Macklin told shareholders that the company’s subdued performance was largely due to the group’s reluctance to extend credit.
“Performance in December was not as good as expected, while January and February were very slow. We anticipate a difficult year especially in regards to mining related business,” Macklin said.
The bottom line was however above both management’s expectations in the first quarter against last year. This, Macklin said, was a result of good pricing structures and buying strategies. The trading division performed better than expected but the engineering business was a drag, he said.
The group opened a new outlet in Mount Pleasant, which is performing above expectations. He said the company’s Bindura branch had been closed, adding that there was need to review the whole branch network because some of the branches were performing below expectations.
“The Gweru and Bulawayo branches are dead, while the Mutare, Kwekwe, Masvingo as well as the Harare branches are doing well,” he said.
Powerspeed has 24 branches in total, nine of which are outside Harare. The company is one of the leading suppliers of electrical goods and services for domestic, commercial, industrial, mining, construction and agricultural purposes.
In the year to September 2011, the group’s turnover grew 40% to US$26,3 million from US$18 million in 2010.
The group said competitive pressures, combined with low capacity utilisation at its divisions, reduced gross margins to 28,4%.
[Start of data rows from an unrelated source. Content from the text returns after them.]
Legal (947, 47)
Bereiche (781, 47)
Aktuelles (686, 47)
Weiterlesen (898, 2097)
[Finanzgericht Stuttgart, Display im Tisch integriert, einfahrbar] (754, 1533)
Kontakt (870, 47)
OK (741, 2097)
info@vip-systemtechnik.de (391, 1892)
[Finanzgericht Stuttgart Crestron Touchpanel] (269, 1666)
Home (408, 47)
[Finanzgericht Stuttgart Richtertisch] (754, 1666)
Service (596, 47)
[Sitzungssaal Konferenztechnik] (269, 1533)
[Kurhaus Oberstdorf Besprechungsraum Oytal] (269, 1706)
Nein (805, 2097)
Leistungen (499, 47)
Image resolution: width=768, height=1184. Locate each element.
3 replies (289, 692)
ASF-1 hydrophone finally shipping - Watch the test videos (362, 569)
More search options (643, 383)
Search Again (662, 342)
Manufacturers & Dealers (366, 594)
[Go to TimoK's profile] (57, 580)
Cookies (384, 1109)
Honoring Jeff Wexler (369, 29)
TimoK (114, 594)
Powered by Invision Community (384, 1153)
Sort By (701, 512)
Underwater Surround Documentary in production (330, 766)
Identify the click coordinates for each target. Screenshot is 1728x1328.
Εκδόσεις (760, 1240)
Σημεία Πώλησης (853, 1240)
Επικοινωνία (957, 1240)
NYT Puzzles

Management said there was a disproportionate growth in expenses, mainly as a result of general rising costs in the country. Borrowings increased in that same period from US$2,9million to US$3,8m, while the total cost of the borrowings came down from US$741 000 toUS$667 000 due to more favourable terms. The net result of the decrease in the cost of borrowings resulted in a 27% increase in net profit to US$460 000 from US$361 000. — Staff Writer.